Assigned task: Your job is to copy every line in the material containing the word "Expand".
*** Begin section ***
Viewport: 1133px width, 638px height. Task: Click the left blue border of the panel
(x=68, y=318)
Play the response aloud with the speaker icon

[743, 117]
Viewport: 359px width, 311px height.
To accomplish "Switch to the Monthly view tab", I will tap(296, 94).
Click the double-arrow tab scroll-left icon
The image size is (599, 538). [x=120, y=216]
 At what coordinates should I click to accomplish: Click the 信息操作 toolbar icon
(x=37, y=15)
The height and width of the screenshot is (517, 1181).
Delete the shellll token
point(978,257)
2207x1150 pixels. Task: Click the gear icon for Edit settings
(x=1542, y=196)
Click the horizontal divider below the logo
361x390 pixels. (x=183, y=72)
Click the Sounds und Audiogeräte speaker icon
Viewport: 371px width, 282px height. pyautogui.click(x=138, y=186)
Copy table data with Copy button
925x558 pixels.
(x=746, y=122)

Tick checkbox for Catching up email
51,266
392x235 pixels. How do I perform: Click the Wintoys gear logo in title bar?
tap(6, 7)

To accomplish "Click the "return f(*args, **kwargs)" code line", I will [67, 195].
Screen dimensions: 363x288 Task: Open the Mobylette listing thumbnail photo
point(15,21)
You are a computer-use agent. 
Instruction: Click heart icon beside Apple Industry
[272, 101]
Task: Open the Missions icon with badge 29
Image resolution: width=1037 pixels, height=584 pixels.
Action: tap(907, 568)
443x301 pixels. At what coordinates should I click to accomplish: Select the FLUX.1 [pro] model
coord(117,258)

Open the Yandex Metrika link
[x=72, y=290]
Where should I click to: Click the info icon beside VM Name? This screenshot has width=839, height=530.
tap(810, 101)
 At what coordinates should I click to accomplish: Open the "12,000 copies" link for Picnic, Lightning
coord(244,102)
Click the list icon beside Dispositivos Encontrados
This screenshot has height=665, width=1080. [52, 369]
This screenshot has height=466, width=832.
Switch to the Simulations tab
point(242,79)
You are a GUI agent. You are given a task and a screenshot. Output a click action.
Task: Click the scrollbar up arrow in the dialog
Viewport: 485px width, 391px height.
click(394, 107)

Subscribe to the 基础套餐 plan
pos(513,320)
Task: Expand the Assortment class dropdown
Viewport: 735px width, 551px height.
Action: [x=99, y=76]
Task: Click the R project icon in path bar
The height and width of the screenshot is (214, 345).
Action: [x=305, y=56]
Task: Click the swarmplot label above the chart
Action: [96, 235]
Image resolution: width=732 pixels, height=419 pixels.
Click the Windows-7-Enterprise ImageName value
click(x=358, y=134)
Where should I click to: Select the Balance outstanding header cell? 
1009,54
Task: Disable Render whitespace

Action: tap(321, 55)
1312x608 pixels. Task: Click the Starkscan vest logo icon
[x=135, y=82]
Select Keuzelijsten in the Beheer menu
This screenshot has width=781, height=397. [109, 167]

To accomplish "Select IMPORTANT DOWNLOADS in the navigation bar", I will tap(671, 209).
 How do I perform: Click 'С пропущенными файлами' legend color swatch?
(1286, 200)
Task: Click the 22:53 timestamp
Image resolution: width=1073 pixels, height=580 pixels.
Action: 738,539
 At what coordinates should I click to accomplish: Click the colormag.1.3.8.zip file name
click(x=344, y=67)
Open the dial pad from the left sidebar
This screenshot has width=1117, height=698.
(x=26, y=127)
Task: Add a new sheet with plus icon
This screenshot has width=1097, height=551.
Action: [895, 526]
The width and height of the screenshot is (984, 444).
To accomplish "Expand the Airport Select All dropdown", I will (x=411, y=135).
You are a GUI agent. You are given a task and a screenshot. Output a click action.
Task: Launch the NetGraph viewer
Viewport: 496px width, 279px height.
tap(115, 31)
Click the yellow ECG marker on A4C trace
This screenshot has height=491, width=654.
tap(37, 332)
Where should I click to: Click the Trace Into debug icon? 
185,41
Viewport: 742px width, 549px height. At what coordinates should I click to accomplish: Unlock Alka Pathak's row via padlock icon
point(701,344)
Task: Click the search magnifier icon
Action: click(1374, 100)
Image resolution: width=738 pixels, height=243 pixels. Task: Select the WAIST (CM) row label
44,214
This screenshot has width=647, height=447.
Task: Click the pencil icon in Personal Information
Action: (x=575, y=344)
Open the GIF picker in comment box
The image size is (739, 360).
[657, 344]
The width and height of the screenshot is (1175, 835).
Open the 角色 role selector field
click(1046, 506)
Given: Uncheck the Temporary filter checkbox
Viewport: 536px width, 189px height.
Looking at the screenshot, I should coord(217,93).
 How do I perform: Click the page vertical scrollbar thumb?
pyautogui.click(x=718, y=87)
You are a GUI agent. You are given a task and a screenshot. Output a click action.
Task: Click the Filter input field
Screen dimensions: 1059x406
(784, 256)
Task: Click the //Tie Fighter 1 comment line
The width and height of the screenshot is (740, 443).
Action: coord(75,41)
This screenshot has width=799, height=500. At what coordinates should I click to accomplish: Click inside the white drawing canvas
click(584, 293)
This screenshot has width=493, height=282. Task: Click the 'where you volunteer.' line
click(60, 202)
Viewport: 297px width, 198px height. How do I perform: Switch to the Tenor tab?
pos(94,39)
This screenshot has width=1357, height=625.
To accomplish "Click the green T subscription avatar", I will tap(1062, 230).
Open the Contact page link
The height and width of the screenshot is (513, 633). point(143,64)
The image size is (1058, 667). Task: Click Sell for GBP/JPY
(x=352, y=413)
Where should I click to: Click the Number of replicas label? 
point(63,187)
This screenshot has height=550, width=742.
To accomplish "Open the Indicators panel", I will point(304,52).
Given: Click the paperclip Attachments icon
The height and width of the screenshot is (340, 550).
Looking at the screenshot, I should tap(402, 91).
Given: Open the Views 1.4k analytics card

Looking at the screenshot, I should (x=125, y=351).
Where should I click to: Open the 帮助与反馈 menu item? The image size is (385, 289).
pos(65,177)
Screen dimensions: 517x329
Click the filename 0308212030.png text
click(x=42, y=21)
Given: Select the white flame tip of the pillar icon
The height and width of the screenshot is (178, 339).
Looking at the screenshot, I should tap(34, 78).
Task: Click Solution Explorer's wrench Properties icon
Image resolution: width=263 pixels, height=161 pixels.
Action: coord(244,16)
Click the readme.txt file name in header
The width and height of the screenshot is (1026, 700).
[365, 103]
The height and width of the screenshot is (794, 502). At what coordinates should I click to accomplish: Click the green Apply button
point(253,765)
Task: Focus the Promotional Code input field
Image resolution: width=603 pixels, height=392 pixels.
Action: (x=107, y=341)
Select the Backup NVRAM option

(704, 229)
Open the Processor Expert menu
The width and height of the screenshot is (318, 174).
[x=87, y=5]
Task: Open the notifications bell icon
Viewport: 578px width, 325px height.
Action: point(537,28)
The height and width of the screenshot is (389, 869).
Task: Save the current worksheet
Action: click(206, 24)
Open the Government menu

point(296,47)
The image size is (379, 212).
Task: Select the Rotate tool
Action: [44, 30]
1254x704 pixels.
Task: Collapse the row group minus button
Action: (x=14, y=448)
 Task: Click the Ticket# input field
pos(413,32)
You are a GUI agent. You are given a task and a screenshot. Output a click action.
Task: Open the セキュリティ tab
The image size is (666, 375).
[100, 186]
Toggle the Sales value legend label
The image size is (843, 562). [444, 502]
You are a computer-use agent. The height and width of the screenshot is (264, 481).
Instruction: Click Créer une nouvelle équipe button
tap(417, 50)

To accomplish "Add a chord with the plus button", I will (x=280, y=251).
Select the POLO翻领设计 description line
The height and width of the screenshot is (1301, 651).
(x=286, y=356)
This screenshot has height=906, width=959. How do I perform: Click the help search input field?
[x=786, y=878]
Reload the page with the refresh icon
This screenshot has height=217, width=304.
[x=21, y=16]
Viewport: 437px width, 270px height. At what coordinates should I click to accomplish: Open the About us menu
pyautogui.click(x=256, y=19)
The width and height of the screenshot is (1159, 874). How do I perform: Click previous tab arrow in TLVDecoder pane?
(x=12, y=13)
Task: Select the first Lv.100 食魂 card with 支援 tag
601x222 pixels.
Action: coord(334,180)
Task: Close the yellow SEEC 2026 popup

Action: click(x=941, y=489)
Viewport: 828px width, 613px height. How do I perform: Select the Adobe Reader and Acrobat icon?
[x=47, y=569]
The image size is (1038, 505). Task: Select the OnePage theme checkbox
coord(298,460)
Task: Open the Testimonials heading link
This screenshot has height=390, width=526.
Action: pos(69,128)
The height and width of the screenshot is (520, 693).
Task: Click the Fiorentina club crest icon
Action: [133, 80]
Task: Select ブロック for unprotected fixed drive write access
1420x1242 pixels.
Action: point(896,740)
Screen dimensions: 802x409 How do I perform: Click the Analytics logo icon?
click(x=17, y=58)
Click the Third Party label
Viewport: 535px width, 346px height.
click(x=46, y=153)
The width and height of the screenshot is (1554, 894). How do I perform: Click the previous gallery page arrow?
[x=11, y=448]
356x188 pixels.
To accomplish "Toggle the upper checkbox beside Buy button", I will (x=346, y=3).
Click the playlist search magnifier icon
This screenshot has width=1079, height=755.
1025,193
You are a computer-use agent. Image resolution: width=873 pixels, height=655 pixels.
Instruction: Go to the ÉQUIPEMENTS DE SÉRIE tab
*** End section ***
Problem solution:
Task: Expand the Assortment class dropdown
To accomplish "Expand the Airport Select All dropdown", I will (x=411, y=135).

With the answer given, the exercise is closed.